Sunday, November 04, 2012

My Dying Client II

There... my client finally passed away... in a way he has envisioned according to his will and expectation. A naggy intuition told me that he won't survive till his bday and I have to visit him this week. I was glad that I did - and that I had fought against my onslaught of heavy work volume and personal obligation to pay him a quiet visit on my own freewill on Thursday. There I shook his hands for the final time. We exchanged smiles. I told him I have done everything I could possible do within the scope of my profession. Now is the time that he has to figure and make meaning of his final moment. He thanked me.

If I have given myself an excuse to say that I would pay him a visit next week - I would have missed the boat permanently. It is a conscious choice to decide if he is just another case number or another human being anxious about the prospect of death, in which he has never experience before. He is accepting of his circumstances, but that does not mean that he knows what lies ahead. In varying degrees, we are all curious about the final end, but when the time draws near, it is as scary as entering preschool for the first time.
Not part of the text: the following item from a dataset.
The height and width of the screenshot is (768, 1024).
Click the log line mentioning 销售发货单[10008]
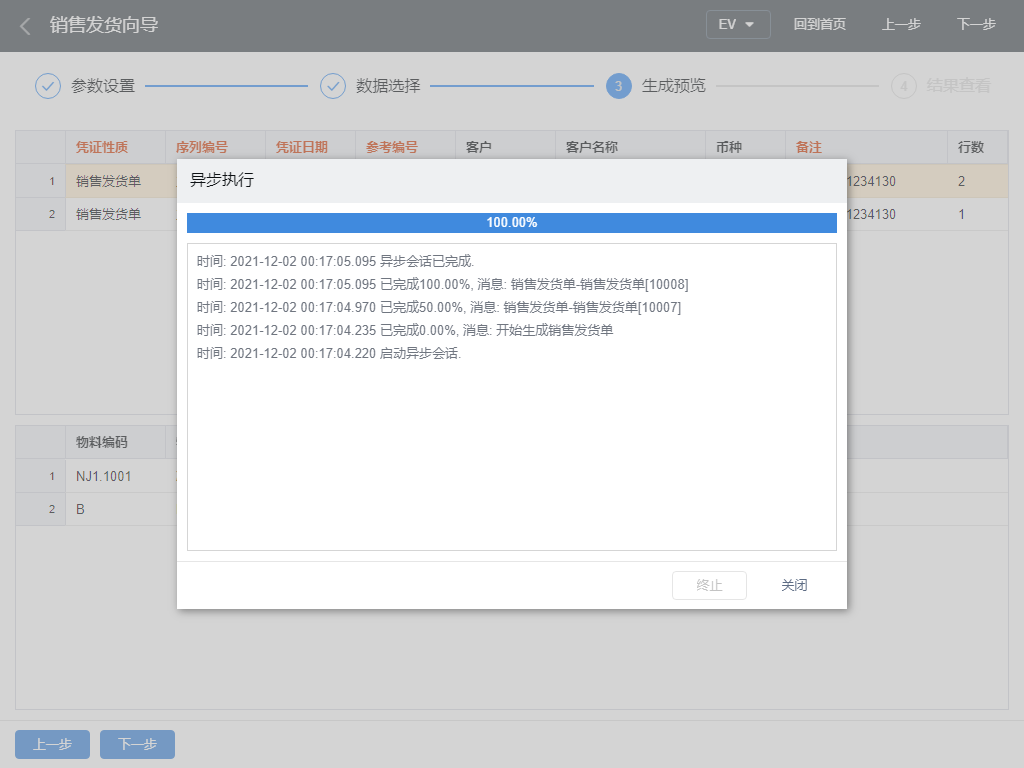click(443, 284)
Nobody has died and came back to reveal about what lies ahead. The secrecy surrounding death would make ISD looks like some children organization for no Mas Selamat has ever escape death, with records unbroken since the birth of life.

I am sure we will meet again, in another dimension or incarnation. Who knows? Perhaps... when I know I am dying myself and I have this young man/girl hanging around me for support, it could be him playing the role I have played for him.